Required work: Continue the passage about Davis and life on the road in music festival production, starting after its last sentence.

Extract provided:
--- START ---

Still, Davis has been working in the industry for so long that most of his co-workers are now his close friends. Touring means spending time with them, usually in beautiful locations filled with people having a good time.
Being on the road makes doing his job easier, too. Music festival production is a small, tight-knit group. Often, many of the same people are touring around, and working on all the same shows together. So, instead of waiting for an email from a parking manager, Davis can just walk over to the person and get the information he needs.
“You actually get a lot of work done at other shows just by virtue of being at the show,” said Davis.
On the other hand, the idea of a romantic relationship doesn’t even occur to him, because it’s so far-fetched. Davis is gay and the operations side of festivals is a very heteronormative place.
“It’s a bit of sacrifice,” he admits.
Still, Davis loves living on the road.
On the road, Davis revels in being in a constant state of adaption and evaluation. He actually fears landing in any place for a long period of time, and the bills that come with that kind of life.

--- END ---

(Records for finding items)

--- START ---

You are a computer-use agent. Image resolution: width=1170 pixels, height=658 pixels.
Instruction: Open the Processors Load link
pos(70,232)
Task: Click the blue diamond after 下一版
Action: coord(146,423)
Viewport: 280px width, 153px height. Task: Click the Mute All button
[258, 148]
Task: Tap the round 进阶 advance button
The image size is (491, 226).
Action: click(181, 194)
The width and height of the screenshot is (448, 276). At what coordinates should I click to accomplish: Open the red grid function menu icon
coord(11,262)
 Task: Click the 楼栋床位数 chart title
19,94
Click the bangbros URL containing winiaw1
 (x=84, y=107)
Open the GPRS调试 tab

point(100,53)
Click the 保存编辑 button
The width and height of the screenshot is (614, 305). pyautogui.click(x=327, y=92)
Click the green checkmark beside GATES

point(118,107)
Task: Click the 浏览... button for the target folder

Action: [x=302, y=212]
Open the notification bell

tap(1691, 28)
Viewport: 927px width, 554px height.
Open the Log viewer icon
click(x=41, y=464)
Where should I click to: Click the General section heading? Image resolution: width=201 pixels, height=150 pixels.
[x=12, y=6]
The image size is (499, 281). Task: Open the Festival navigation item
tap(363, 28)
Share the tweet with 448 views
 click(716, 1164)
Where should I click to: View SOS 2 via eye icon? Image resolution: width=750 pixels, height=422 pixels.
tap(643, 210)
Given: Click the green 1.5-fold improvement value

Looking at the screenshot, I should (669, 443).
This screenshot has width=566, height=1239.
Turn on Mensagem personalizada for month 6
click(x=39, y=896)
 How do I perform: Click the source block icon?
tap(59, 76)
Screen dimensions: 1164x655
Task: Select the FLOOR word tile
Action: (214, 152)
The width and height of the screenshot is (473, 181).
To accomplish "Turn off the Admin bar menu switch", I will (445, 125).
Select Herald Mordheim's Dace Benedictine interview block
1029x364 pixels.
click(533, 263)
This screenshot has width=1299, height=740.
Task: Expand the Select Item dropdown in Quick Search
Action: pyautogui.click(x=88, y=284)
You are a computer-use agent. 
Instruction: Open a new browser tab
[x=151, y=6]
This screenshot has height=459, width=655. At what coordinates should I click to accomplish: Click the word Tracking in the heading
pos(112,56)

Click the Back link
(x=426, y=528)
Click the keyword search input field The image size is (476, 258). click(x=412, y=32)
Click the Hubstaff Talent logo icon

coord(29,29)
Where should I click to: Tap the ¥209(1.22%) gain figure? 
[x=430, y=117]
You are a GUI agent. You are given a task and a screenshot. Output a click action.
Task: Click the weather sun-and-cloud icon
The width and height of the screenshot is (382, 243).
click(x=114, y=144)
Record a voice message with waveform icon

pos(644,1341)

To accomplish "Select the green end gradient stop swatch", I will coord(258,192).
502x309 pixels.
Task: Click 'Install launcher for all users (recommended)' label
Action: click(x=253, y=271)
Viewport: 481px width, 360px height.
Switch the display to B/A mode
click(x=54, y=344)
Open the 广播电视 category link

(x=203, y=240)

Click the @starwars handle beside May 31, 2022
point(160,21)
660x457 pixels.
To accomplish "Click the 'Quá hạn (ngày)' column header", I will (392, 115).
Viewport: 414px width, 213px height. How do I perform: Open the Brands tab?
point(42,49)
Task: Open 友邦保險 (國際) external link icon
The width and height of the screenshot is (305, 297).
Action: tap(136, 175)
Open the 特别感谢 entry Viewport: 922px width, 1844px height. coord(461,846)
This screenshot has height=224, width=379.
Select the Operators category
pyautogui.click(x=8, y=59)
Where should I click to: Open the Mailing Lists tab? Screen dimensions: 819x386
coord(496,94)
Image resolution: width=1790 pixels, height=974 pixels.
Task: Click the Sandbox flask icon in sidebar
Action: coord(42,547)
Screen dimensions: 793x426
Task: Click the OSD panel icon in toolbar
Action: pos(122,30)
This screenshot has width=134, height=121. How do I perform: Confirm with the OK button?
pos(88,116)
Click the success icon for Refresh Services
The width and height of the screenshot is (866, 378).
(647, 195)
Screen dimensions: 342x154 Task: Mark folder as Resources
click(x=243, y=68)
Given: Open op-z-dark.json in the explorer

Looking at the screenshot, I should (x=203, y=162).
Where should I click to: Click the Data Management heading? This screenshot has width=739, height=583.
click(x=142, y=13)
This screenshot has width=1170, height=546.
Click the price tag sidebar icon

--- END ---

Result for this exercise:
He’s a creature of habit, and does enjoy the “regularity” when he stays in one place for a while. But after a few months he always starts to feel a sense of inertia and complacency that makes him anxious to move forward again.
Davis’ lifestyle has completely changed his relationship with money in one big way: It’s allowed him to let go.
Something happened when he started getting rid of all of his possessions and eliminated the overhead. Owning things never made him feel like he could relax. But getting rid of them and not needing to spend money to live the life he wanted, did.
He doesn’t worry about having money anymore because he rarely pays for things. And the less he worries about having money, the more he can save.
You see, Davis used to make a lot more than he is now, spent it frivolously, and saved a lot less. He says he would spend money to prove to himself that he was valuable and successful.
“The less I was worried about having money, the easier it was to be frugal, because money didn’t become the thing I was identifying with as my value,” said Davis.
“When you identify money as your value, then the spending of it becomes the expression of that.
“I’m not identified with [money] so I can put it in this savings account. I am not identified with [money], so I am just going to pay off all that debt now because that debt feels like it’s encroaching. So, instead of purchasing to prove that [my debt is] not encroaching, I can just pay it off.”
Davis’ success really comes down to contentment. He’s learned what’s important to him and what he needs, which as it turns out, is quite different from what our culture tells us we need.
Davis says that when all the other parts of his life are fulfilled, the anxious spending urge is greatly lessened. Self-worth is no longer tied to what you own.
“It’s all about knowing what your style is and really trusting it. No one has ever said, live in the crazy way,” said Davis.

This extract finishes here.